Background Subtraction

Background subtraction algorithms model the static background and identify moving foreground objects, essential for surveillance and object detection in static camera scenarios.

MOG2 Background Subtractor

cv2.BackgroundSubtractorMOG2

Gaussian Mixture-based Background/Foreground Segmentation Algorithm. An improved adaptive algorithm that models each pixel as a mixture of Gaussians and selects appropriate components to represent the background.

Key Methods:

apply(image, fgmask=None, learningRate=-1): Compute foreground mask
getBackgroundImage(backgroundImage=None): Compute background image
setHistory(history): Set number of frames in history
setVarThreshold(threshold): Set variance threshold for pixel-model matching
setDetectShadows(detect): Enable/disable shadow detection

Example:

bg_subtractor = cv2.createBackgroundSubtractorMOG2(
    history=500, varThreshold=16, detectShadows=True
)

while True:
    ret, frame = cap.read()
    if not ret:
        break

    fg_mask = bg_subtractor.apply(frame)

    # Optional: get background image
    bg_image = bg_subtractor.getBackgroundImage()

KNN Background Subtractor

cv2.BackgroundSubtractorKNN

K-nearest neighbors based Background/Foreground Segmentation Algorithm. Uses k-nearest neighbors to classify pixels as background or foreground.

Key Methods:

apply(image, fgmask=None, learningRate=-1): Compute foreground mask
getBackgroundImage(backgroundImage=None): Compute background image
setHistory(history): Set number of frames in history
setDist2Threshold(threshold): Set threshold on squared distance
setDetectShadows(detect): Enable/disable shadow detection

Example:

bg_subtractor = cv2.createBackgroundSubtractorKNN(
    history=500, dist2Threshold=400.0, detectShadows=True
)

fg_mask = bg_subtractor.apply(frame, learningRate=0.01)
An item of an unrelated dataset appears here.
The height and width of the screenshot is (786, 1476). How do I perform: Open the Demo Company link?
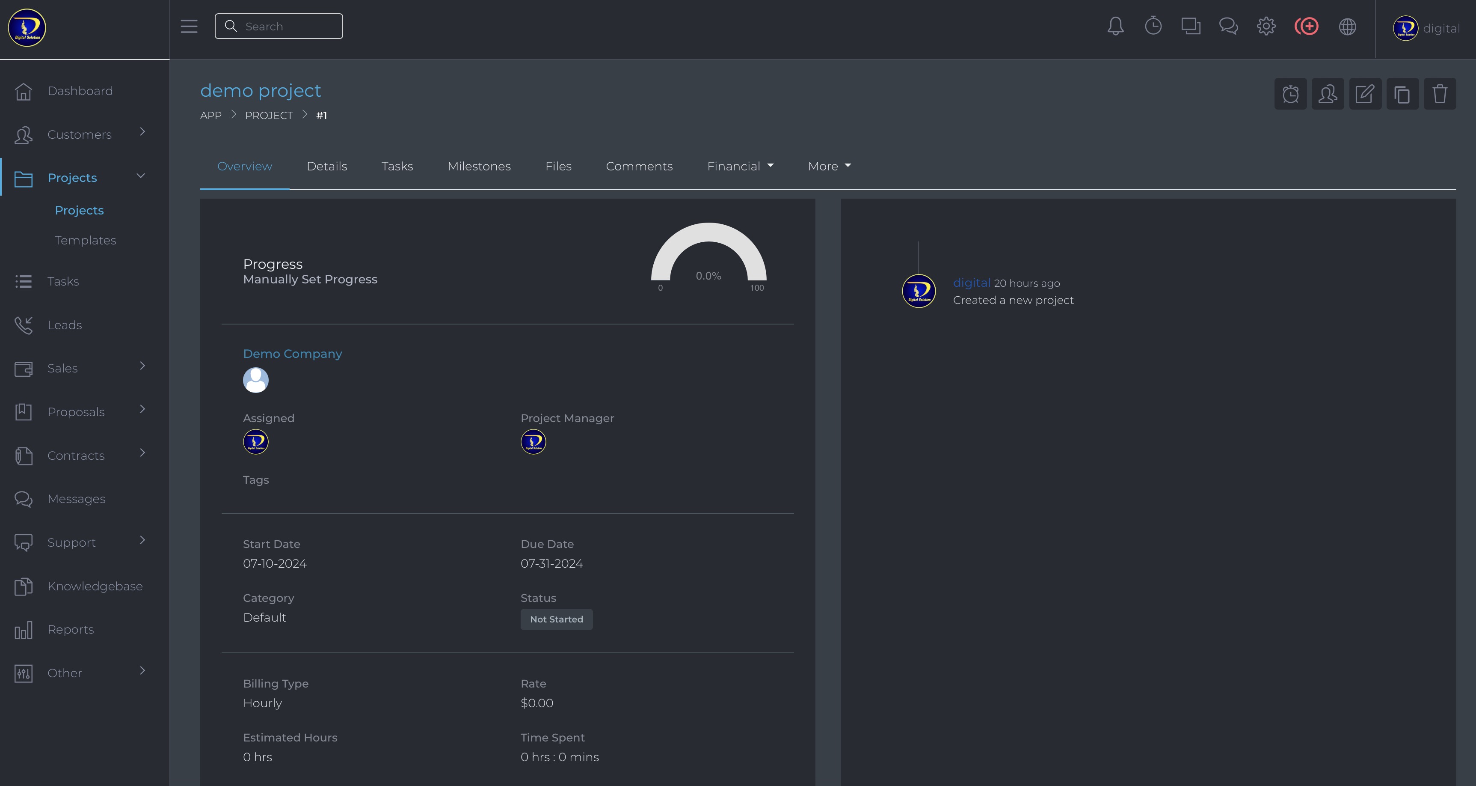tap(292, 354)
Creating Background Subtractors

bg_subtractor = cv2.createBackgroundSubtractorMOG2(
    history=500, varThreshold=16, detectShadows=True
)

Creates a MOG2 background subtractor.

Parameters:

history: Length of history (number of frames)
varThreshold: Threshold on squared Mahalanobis distance between pixel and model
detectShadows: If True, algorithm detects and marks shadows (slower but more accurate)

Returns:

Background subtractor object

bg_subtractor = cv2.createBackgroundSubtractorKNN(
    history=500, dist2Threshold=400.0, detectShadows=True
)

Creates a KNN background subtractor.

Parameters:

history: Length of history
dist2Threshold: Threshold on squared distance between pixel and sample
detectShadows: If True, algorithm detects and marks shadows

Returns:

Background subtractor object

Comparison Example:

# MOG2 - better for complex scenarios, detects shadows
mog2 = cv2.createBackgroundSubtractorMOG2(history=500, varThreshold=16, detectShadows=True)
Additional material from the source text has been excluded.